Reproduce all of the data exactly, with no line skipped.

- _Exercise input_:
━━━━━━━━━━━━━━━━━━━━

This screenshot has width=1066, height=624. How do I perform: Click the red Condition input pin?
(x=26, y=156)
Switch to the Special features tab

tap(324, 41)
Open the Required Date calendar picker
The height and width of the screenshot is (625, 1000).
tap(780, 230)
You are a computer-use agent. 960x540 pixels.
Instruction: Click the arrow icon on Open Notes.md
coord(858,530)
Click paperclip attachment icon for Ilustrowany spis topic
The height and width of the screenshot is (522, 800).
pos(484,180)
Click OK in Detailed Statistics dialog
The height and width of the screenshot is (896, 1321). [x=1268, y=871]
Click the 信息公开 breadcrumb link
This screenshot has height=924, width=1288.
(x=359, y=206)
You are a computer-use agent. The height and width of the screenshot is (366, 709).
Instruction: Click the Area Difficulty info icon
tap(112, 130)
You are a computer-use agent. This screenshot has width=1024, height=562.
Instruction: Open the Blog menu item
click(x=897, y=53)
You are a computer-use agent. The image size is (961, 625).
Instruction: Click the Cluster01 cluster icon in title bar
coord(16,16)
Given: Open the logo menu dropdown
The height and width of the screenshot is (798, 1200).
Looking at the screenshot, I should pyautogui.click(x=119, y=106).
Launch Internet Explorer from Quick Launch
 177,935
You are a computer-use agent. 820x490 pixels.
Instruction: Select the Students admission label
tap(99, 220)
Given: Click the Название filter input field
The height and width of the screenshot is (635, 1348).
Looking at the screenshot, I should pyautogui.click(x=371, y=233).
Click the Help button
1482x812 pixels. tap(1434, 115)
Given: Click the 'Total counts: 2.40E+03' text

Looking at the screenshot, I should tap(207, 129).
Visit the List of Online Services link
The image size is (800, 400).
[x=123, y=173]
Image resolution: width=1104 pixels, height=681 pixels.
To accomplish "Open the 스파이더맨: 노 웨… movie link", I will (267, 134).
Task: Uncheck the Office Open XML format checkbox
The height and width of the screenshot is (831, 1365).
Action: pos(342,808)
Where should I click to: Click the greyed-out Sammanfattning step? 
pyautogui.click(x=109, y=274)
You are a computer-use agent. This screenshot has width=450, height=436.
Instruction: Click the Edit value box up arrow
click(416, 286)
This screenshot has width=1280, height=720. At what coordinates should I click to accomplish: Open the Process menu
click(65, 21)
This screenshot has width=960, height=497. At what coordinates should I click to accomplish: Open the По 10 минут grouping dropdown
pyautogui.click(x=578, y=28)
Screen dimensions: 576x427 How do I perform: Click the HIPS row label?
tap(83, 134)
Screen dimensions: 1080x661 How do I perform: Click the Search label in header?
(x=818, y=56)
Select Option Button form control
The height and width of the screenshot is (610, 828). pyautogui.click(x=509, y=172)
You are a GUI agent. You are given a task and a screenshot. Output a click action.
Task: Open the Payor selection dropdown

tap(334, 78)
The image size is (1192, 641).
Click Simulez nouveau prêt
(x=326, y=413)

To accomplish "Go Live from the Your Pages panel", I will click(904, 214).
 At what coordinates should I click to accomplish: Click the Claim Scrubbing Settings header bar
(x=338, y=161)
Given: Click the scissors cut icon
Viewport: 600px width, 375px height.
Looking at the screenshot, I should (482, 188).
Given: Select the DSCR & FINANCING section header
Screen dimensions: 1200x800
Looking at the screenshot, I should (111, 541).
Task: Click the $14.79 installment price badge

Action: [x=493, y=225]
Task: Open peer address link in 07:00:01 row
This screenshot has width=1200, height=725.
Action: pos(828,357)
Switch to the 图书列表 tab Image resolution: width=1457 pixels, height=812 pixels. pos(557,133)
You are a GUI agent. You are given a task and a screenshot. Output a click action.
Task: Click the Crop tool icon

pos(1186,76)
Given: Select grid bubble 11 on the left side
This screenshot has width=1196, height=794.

━━━━━━━━━━━━━━━━━━━━

- _Problem solution_:
This screenshot has width=1066, height=624. How do I perform: Click the red Condition input pin?
(x=26, y=156)
Switch to the Special features tab

tap(324, 41)
Open the Required Date calendar picker
The height and width of the screenshot is (625, 1000).
tap(780, 230)
You are a computer-use agent. 960x540 pixels.
Instruction: Click the arrow icon on Open Notes.md
coord(858,530)
Click paperclip attachment icon for Ilustrowany spis topic
The height and width of the screenshot is (522, 800).
pos(484,180)
Click OK in Detailed Statistics dialog
The height and width of the screenshot is (896, 1321). [x=1268, y=871]
Click the 信息公开 breadcrumb link
This screenshot has height=924, width=1288.
(x=359, y=206)
You are a computer-use agent. The height and width of the screenshot is (366, 709).
Instruction: Click the Area Difficulty info icon
tap(112, 130)
You are a computer-use agent. This screenshot has width=1024, height=562.
Instruction: Open the Blog menu item
click(x=897, y=53)
You are a computer-use agent. The image size is (961, 625).
Instruction: Click the Cluster01 cluster icon in title bar
coord(16,16)
Given: Open the logo menu dropdown
The height and width of the screenshot is (798, 1200).
Looking at the screenshot, I should pyautogui.click(x=119, y=106).
Launch Internet Explorer from Quick Launch
 177,935
You are a computer-use agent. 820x490 pixels.
Instruction: Select the Students admission label
tap(99, 220)
Given: Click the Название filter input field
The height and width of the screenshot is (635, 1348).
Looking at the screenshot, I should pyautogui.click(x=371, y=233).
Click the Help button
1482x812 pixels. tap(1434, 115)
Given: Click the 'Total counts: 2.40E+03' text

Looking at the screenshot, I should tap(207, 129).
Visit the List of Online Services link
The image size is (800, 400).
[x=123, y=173]
Image resolution: width=1104 pixels, height=681 pixels.
To accomplish "Open the 스파이더맨: 노 웨… movie link", I will (267, 134).
Task: Uncheck the Office Open XML format checkbox
The height and width of the screenshot is (831, 1365).
Action: pos(342,808)
Where should I click to: Click the greyed-out Sammanfattning step? 
pyautogui.click(x=109, y=274)
You are a computer-use agent. This screenshot has width=450, height=436.
Instruction: Click the Edit value box up arrow
click(416, 286)
This screenshot has width=1280, height=720. At what coordinates should I click to accomplish: Open the Process menu
click(65, 21)
This screenshot has width=960, height=497. At what coordinates should I click to accomplish: Open the По 10 минут grouping dropdown
pyautogui.click(x=578, y=28)
Screen dimensions: 576x427 How do I perform: Click the HIPS row label?
tap(83, 134)
Screen dimensions: 1080x661 How do I perform: Click the Search label in header?
(x=818, y=56)
Select Option Button form control
The height and width of the screenshot is (610, 828). pyautogui.click(x=509, y=172)
You are a GUI agent. You are given a task and a screenshot. Output a click action.
Task: Open the Payor selection dropdown

tap(334, 78)
The image size is (1192, 641).
Click Simulez nouveau prêt
(x=326, y=413)

To accomplish "Go Live from the Your Pages panel", I will click(904, 214).
 At what coordinates should I click to accomplish: Click the Claim Scrubbing Settings header bar
(x=338, y=161)
Given: Click the scissors cut icon
Viewport: 600px width, 375px height.
Looking at the screenshot, I should (482, 188).
Given: Select the DSCR & FINANCING section header
Screen dimensions: 1200x800
Looking at the screenshot, I should (111, 541).
Task: Click the $14.79 installment price badge

Action: [x=493, y=225]
Task: Open peer address link in 07:00:01 row
This screenshot has width=1200, height=725.
Action: pos(828,357)
Switch to the 图书列表 tab Image resolution: width=1457 pixels, height=812 pixels. pos(557,133)
You are a GUI agent. You are given a task and a screenshot. Output a click action.
Task: Click the Crop tool icon

pos(1186,76)
Given: Select grid bubble 11 on the left side
This screenshot has width=1196, height=794.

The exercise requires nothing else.